Geneviève jamás lo había oído hablar con tal estremecedora
cólera y se quedó absolutamente perpleja. Ella era la parte
perjudicada, la que padecía mareos cada mañana y sabía que la vida
nunca volvería a ser igual, que la excluirían de la sociedad, que
sus sueños de futuro habían muerto.
–¡Maldita sea! – exclamó en voz baja-. ¡No fue culpa
mía!
Él se limitó a mirarla, completamente anonadado. Ella no
sabía cómo reaccionaría él, pero no se esperaba aquello. Había
imaginado que tal vez le divertiría la noticia, que se reiría. Pero
estaba furioso. La miraba con ojos fríos como la muerte y tan
llenos de odio que ella volvió a maldecirlo, presa del
pánico.
–¡No os preocupéis, no es asunto vuestro! – Seguía mirándola
tan fijamente que, impotente, dijo lo primero que le pasó por la
cabeza-: ¡Puedo desaparecer! ¡Puedo deshacerme de él! ¡Existen
maneras…!
Él la abofeteó con tanta rabia que Geneviève cayó de rodillas
al suelo.
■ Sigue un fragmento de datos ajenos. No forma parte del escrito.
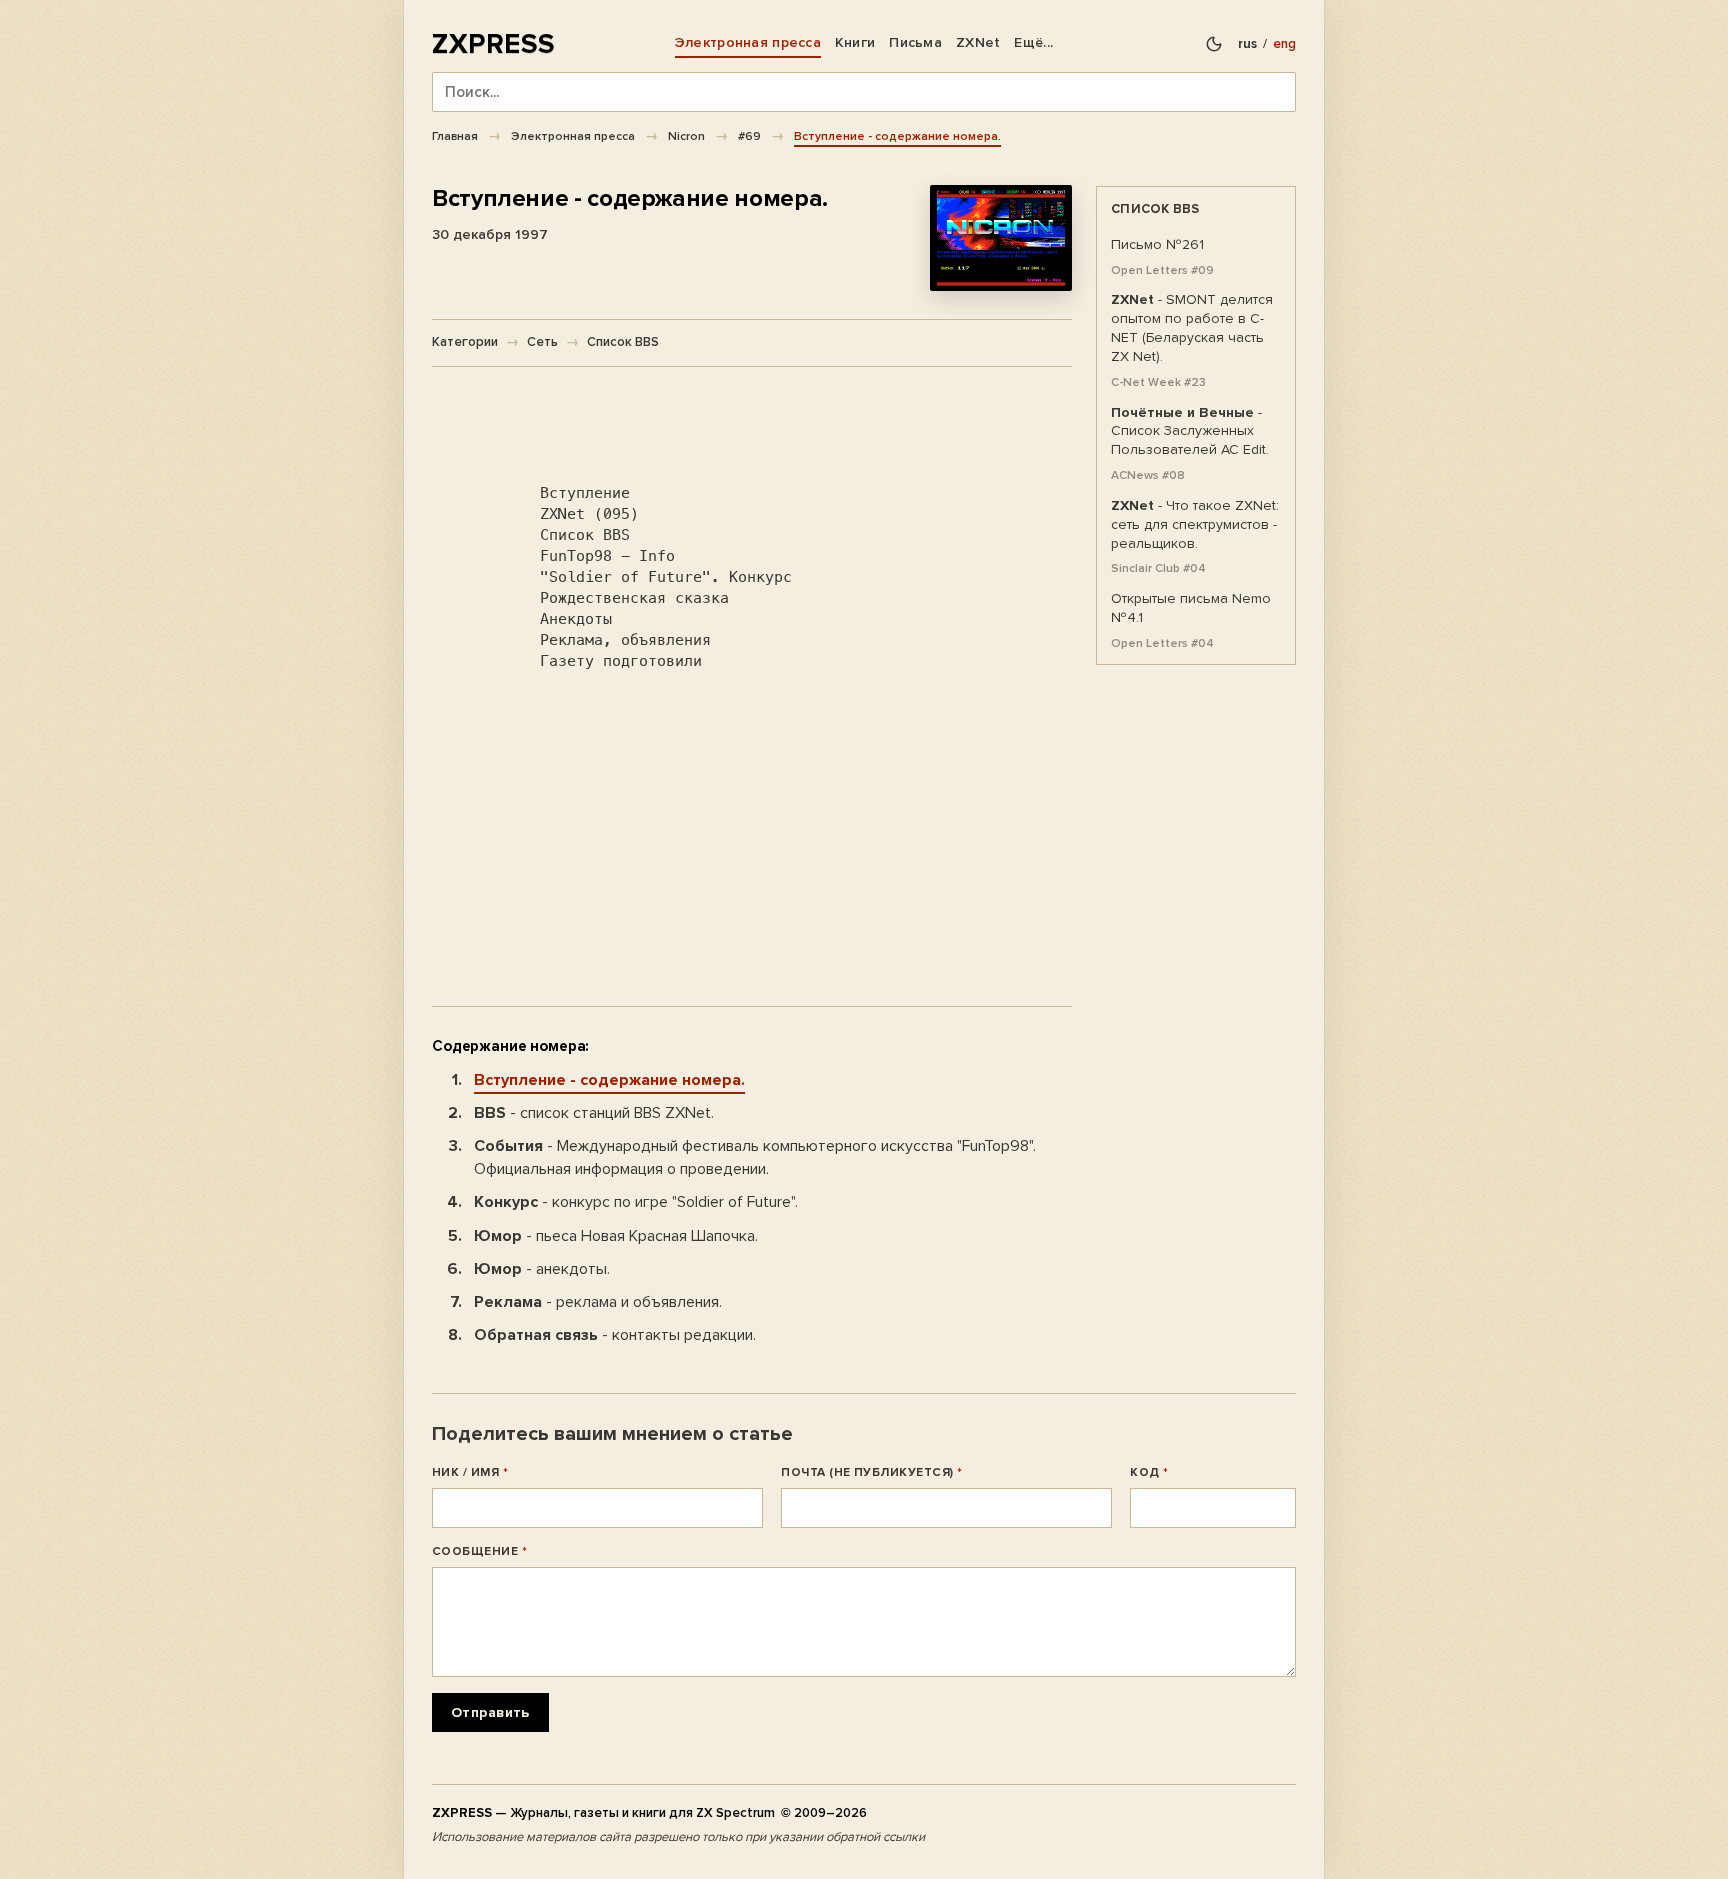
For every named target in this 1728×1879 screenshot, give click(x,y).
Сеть (542, 342)
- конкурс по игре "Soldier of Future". (636, 1202)
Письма (915, 42)
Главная (455, 136)
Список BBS (623, 342)
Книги (855, 42)
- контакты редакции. (615, 1335)
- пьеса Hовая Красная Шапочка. (616, 1236)
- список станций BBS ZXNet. (594, 1113)
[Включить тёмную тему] (1214, 44)
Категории (465, 342)
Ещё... (1033, 42)
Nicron (686, 136)
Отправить (490, 1712)
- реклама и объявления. (598, 1302)
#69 (749, 136)
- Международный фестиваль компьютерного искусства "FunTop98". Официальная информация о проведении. (755, 1157)
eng (1284, 44)
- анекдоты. (542, 1269)
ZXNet (978, 42)
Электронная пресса (748, 42)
Gritó cuando él la sujetó por los
hombros.
–No volváis a repetir eso. ¡Nunca! No hay nada que hacer,
¿entendido? Por el amor de Dios, si os deshacéis de él, juro que os
enteraréis de lo cruel que puede ser el mundo. ¡Os arrancaré la
piel a tiras!
Bruscamente la dejó caer al suelo, con los ojos más oscuros
que la boca del infierno, y se marchó.